PROBLEM TO WORK ON → This exercise requires an exact copy of each line from the one containing "Download Pressebild 1 (36, 2376)" down to the last line below.

Collected data entries
┌──

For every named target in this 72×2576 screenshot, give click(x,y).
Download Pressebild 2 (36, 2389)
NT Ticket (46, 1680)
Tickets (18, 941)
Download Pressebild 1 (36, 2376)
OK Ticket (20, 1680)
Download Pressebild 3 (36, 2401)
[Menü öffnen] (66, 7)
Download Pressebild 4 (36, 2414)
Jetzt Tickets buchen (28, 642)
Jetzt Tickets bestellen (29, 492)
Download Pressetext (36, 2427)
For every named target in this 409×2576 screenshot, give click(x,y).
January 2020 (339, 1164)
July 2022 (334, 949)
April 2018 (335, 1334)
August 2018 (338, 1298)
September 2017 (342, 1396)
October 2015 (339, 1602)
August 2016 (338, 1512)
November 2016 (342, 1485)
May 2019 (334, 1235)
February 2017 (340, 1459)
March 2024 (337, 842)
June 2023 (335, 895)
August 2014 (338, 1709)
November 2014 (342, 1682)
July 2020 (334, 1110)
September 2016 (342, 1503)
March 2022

└──

EXPECTED ANSWER →
Download Pressebild 1 (36, 2376)
OK Ticket (20, 1680)
Download Pressebild 3 (36, 2401)
[Menü öffnen] (66, 7)
Download Pressebild 4 (36, 2414)
Jetzt Tickets buchen (28, 642)
Jetzt Tickets bestellen (29, 492)
Download Pressetext (36, 2427)
For every named target in this 409×2576 screenshot, give click(x,y).
January 2020 (339, 1164)
July 2022 (334, 949)
April 2018 (335, 1334)
August 2018 (338, 1298)
September 2017 (342, 1396)
October 2015 (339, 1602)
August 2016 (338, 1512)
November 2016 (342, 1485)
May 2019 (334, 1235)
February 2017 (340, 1459)
March 2024 (337, 842)
June 2023 (335, 895)
August 2014 (338, 1709)
November 2014 (342, 1682)
July 2020 (334, 1110)
September 2016 (342, 1503)
March 2022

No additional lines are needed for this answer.